Le indagini hanno consentito di portar alla luce presunte ‘interferenze’ di due fratelli, imprenditori agricoli operanti nell’Ennese, sulle aziende loro confiscate. I due fratelli si servivano di dipendenti ‘fedeli’ per influire sulle dinamiche aziendali, a volte anche tramite direttive contrastanti con quelle dell’amministratore giudiziario, giungendo perfino a sottrarre beni strumentali all’attività agricola per scopi personali.

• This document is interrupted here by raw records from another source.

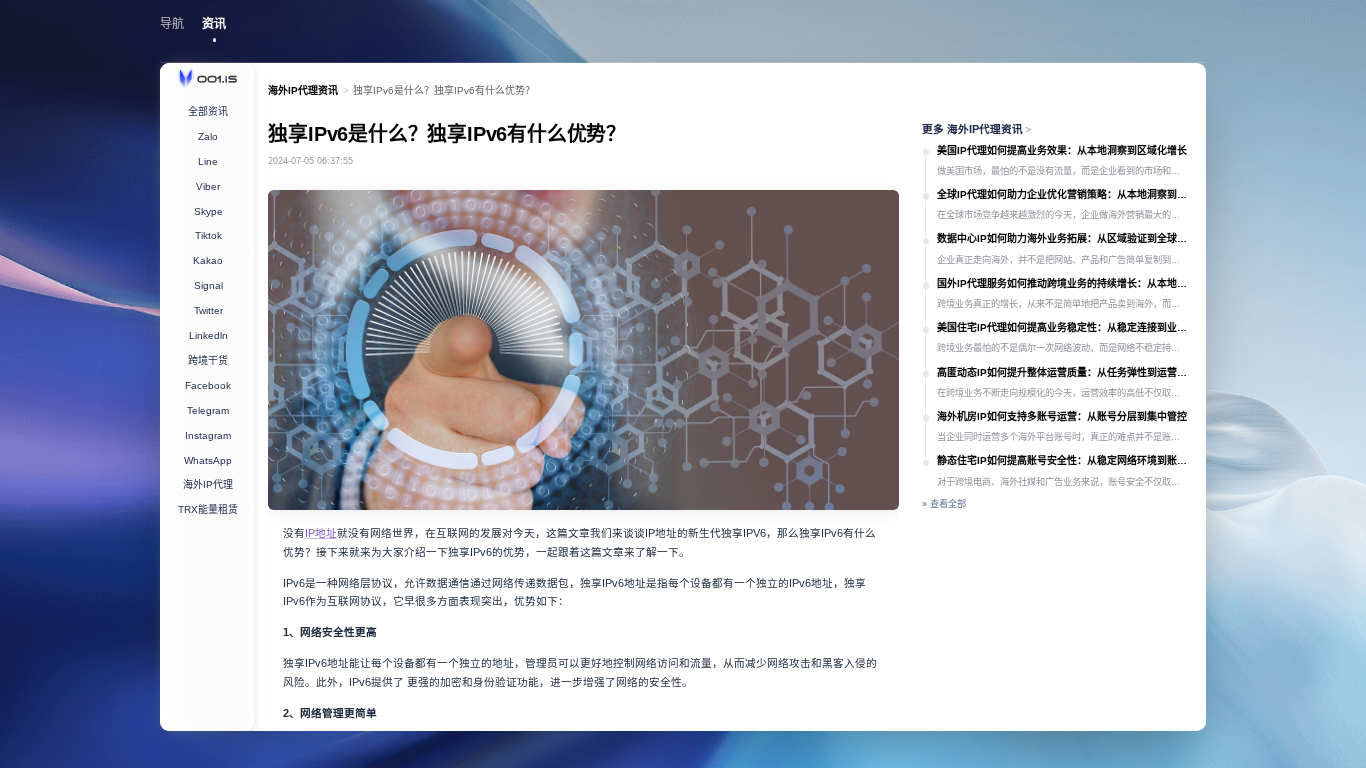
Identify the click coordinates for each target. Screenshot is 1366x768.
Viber (208, 186)
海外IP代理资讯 (303, 90)
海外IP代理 (208, 484)
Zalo (208, 136)
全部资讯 (208, 111)
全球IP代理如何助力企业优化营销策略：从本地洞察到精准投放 (1064, 194)
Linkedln (208, 335)
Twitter (208, 310)
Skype (208, 211)
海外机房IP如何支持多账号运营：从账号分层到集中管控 (1062, 416)
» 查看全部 (944, 504)
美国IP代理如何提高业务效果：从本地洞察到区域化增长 (1062, 150)
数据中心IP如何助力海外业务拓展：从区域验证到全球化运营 (1064, 238)
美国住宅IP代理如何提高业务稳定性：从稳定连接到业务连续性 (1064, 327)
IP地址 (321, 533)
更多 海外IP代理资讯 (977, 129)
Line (208, 161)
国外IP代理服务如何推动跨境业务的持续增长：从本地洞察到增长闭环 (1064, 283)
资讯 (214, 24)
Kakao (208, 260)
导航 (172, 24)
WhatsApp (208, 460)
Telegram (208, 410)
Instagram (208, 435)
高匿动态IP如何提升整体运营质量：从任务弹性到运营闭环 (1064, 372)
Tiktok (208, 235)
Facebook (208, 385)
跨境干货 (208, 360)
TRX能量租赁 (208, 509)
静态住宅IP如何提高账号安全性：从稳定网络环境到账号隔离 (1064, 460)
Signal (208, 285)
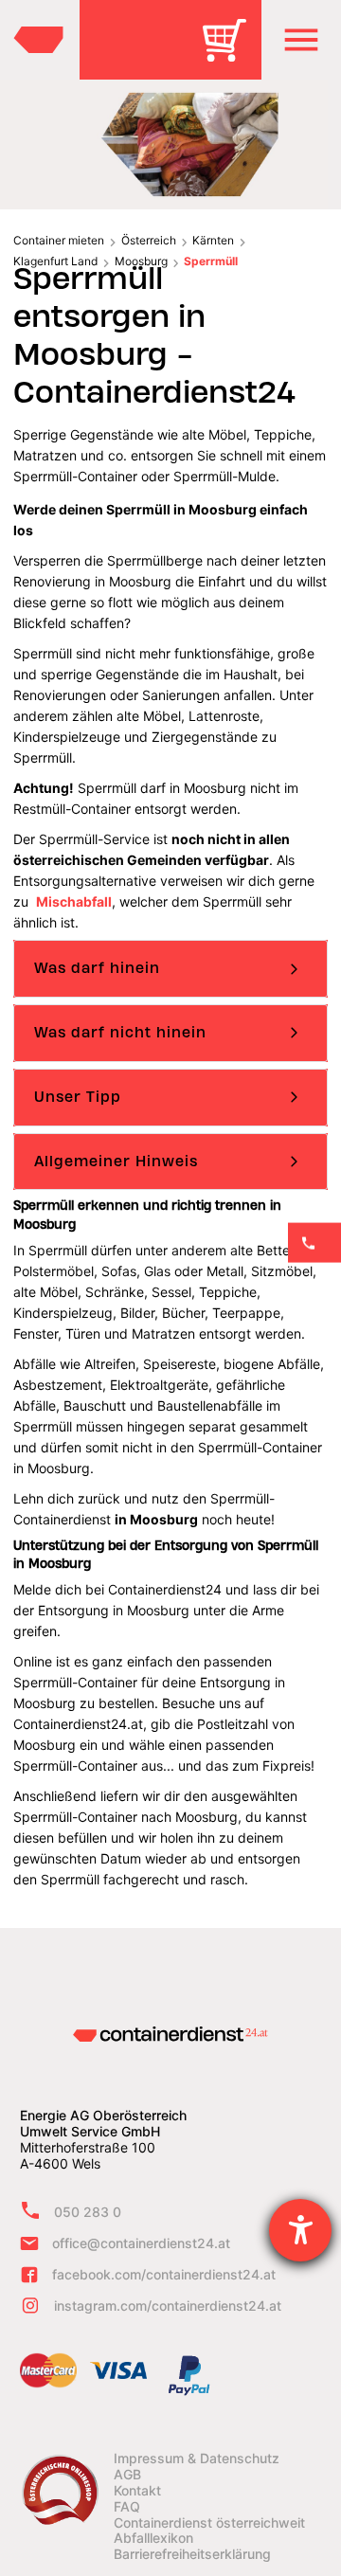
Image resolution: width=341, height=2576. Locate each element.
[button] (301, 40)
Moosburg (141, 261)
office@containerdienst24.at (141, 2243)
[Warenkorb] (231, 53)
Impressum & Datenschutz (196, 2458)
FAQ (127, 2506)
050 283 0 (87, 2212)
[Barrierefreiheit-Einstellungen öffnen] (300, 2230)
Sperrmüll (211, 261)
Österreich (148, 240)
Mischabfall (74, 901)
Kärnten (213, 240)
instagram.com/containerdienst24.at (167, 2305)
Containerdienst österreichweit (209, 2523)
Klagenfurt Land (55, 261)
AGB (127, 2474)
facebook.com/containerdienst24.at (164, 2274)
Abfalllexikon (153, 2538)
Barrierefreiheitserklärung (192, 2554)
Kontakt (137, 2490)
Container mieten (58, 240)
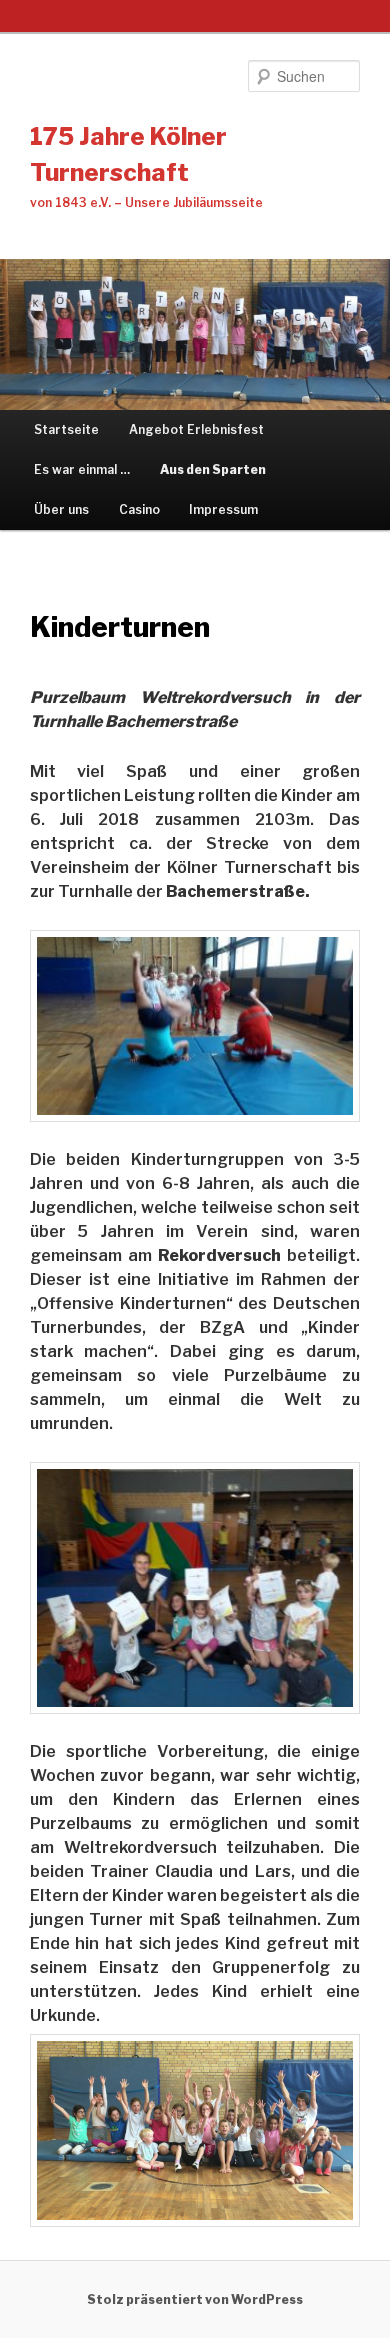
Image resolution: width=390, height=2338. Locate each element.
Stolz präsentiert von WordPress (195, 2299)
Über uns (61, 509)
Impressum (223, 509)
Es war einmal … (82, 469)
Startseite (66, 429)
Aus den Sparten (213, 469)
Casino (139, 509)
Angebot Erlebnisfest (196, 429)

Senza contare poi i ripetuti furti a danno delle stesse aziende. I lavoratori assunti dall’amministrazione giudiziaria sarebbero stati anche oggetto di varie intimidazioni che li hanno costretti a interrompere il rapporto lavorativo. A minacciarli non sarebbero stati direttamente i due fratelli. Per evitare di esporsi personalmente, i due avrebbero usato come tramite dei soggetti a loro vicini, dei ‘fiancheggiatori’ che provvedevano a “indurre i dipendenti assunti dall’amministratore giudiziario ad abbandonare il posto di lavoro”.

Una cena a base di porchetta per dare una dimostrazione di forza

Le minacce, rendono noto i finanzieri, sarebbero avvenute con “le classiche modalità proprie di chi esercita una capacità di intimidazione mafiosa, tanto che le vittime non solo non hanno sporto denuncia, ma avrebbero altresì sottaciuto al datore di lavoro, l’amministratore giudiziario, le reali ragioni del repentino recesso dal rapporto di lavoro appena instaurato”. In questa maniera i due fratelli si sarebbero così assicurati la presenza esclusiva di personale di loro fiducia nelle imprese sequestrate.

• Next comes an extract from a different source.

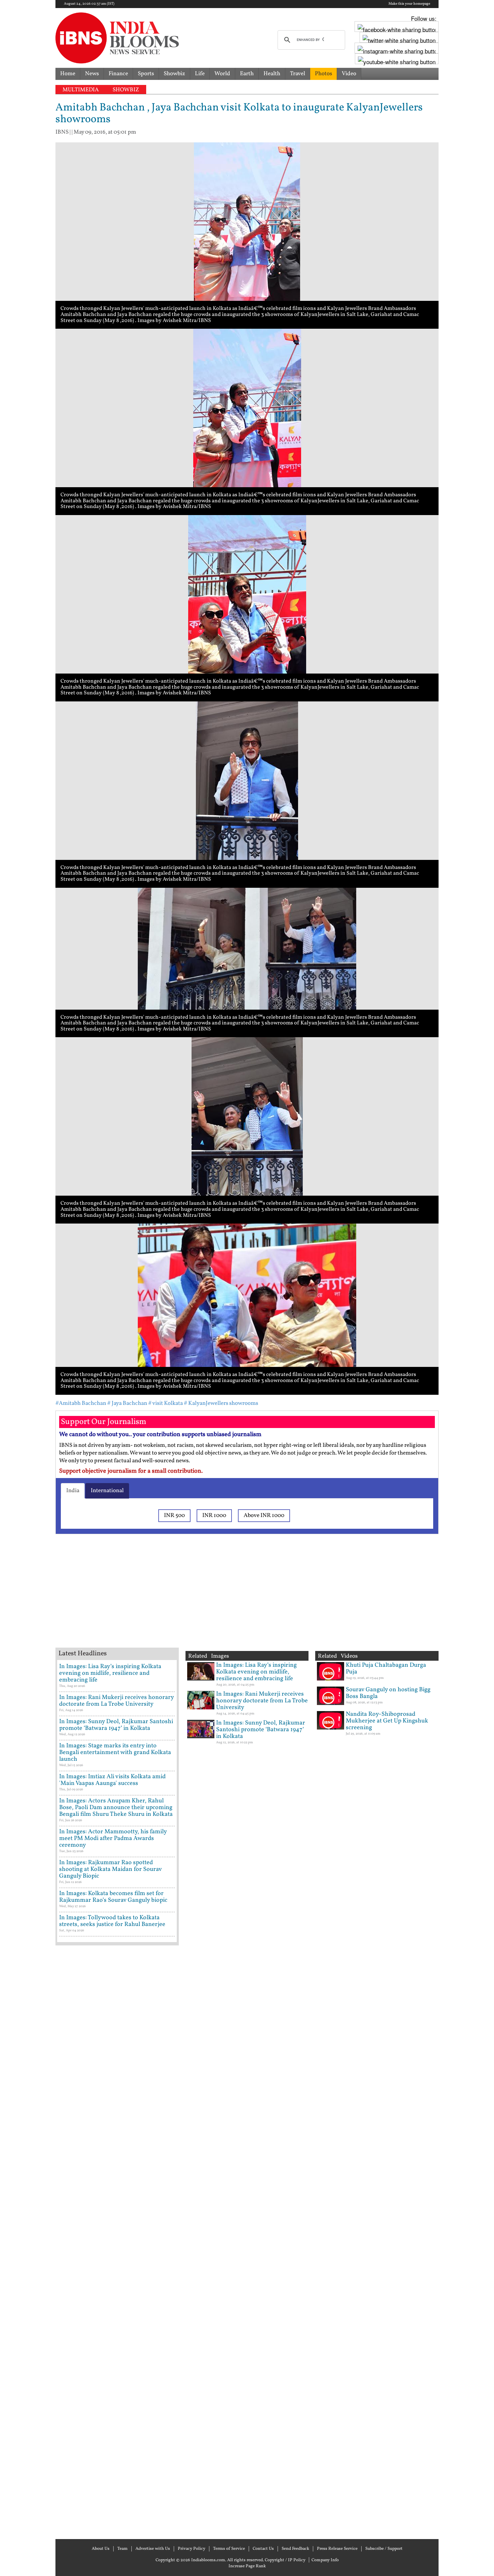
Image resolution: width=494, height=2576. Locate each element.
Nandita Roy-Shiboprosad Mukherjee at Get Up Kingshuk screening (387, 1721)
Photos (323, 74)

Uno dei retroscena del blitz avvenuto all’alba di oggi è una cena a base di porchetta. A organizzarla sempre i due imprenditori agricoli in una delle imprese sottoposte ad amministrazione giudiziaria. Una cena, spiegano gli investigatori, che possedeva un alto valore simbolico: una dimostrazione di forza, che avrebbe accresciuto il loro prestigio di fronte agli intervenuti”.

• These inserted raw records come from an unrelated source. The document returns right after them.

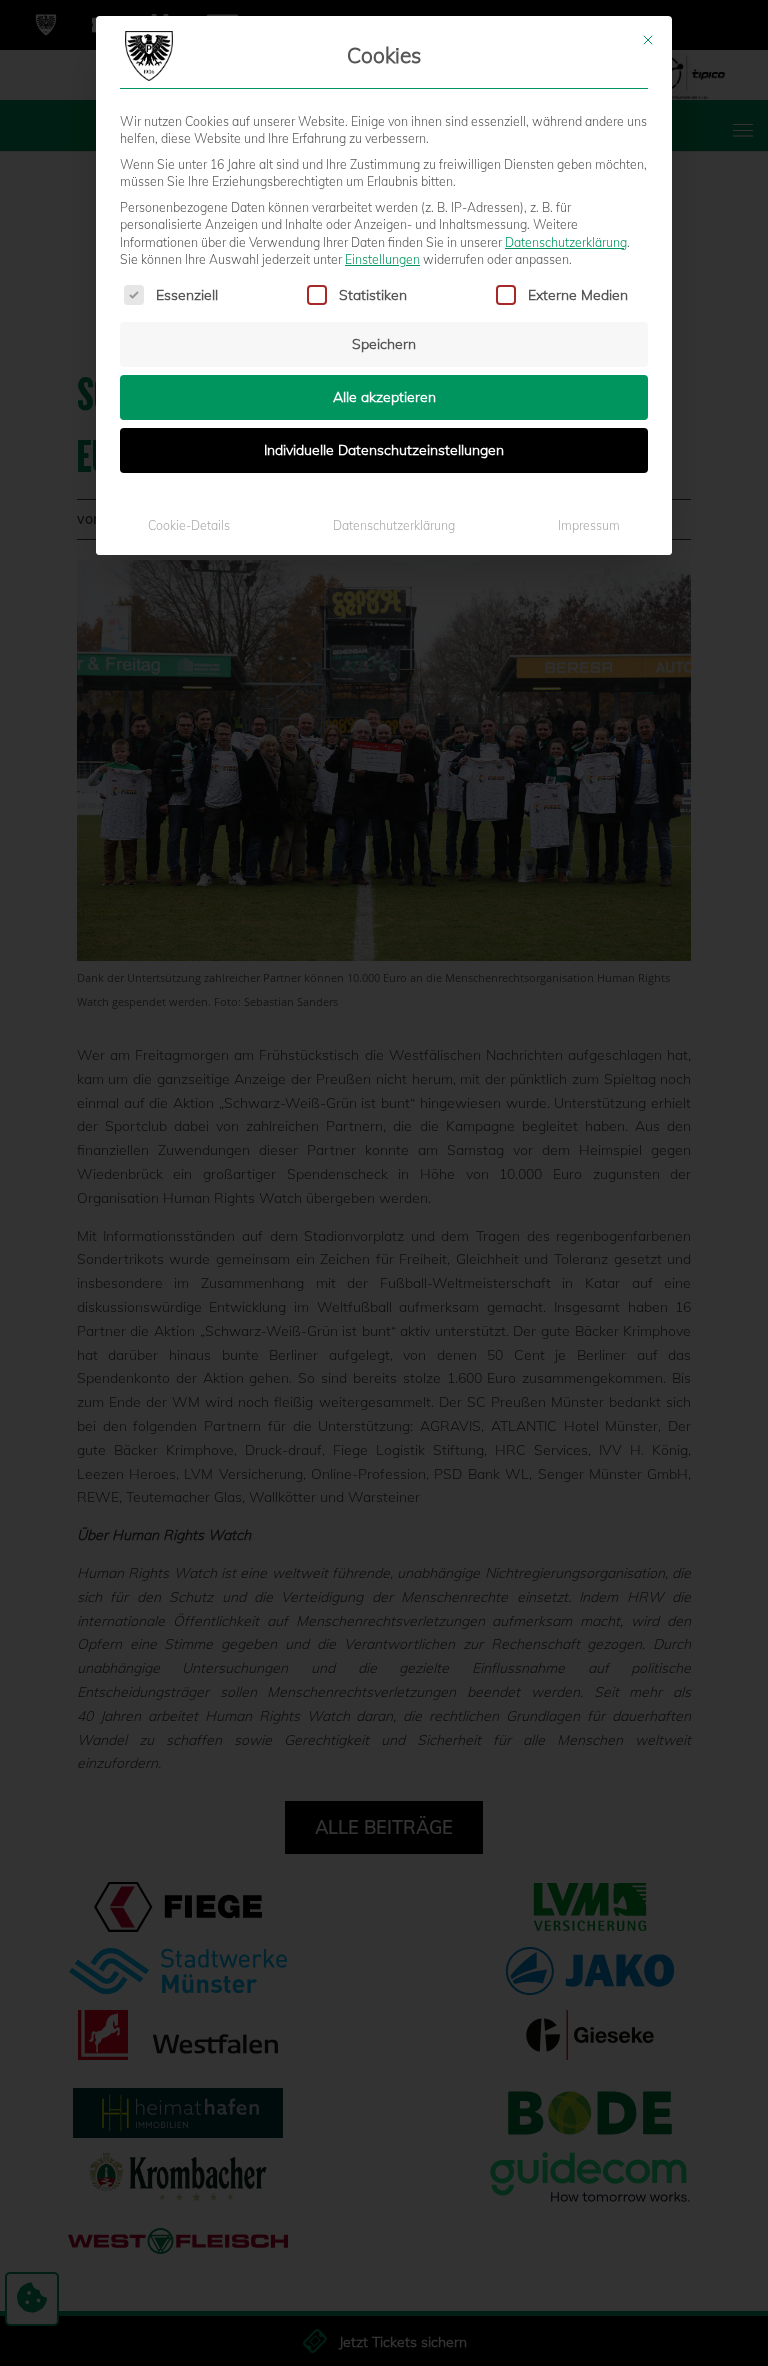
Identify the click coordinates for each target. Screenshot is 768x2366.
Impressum (589, 525)
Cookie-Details (189, 525)
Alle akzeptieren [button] (384, 397)
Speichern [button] (384, 344)
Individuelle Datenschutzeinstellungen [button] (384, 450)
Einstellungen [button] (382, 259)
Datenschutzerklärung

Uno dei due fratelli, con l’intermediazione di altri fiancheggiatori, tra i quali un affiliato a Cosa nostra, avrebbe preteso, con modalità da estorsione, di ritornare in possesso di un autocarro aziendale acquistato “incautamente” da un privato dall’amministrazione giudiziaria. Le indagini hanno fatto affiorare una rete di presunti ‘sodali’ e ‘fiancheggiatori’, ben ramificata in varie provincie siciliane quali Enna, Catania e Messina. Una rete che serviva ad agevolare l’attività di interferenza dei due fratelli nelle faccende aziendali delle imprese confiscate.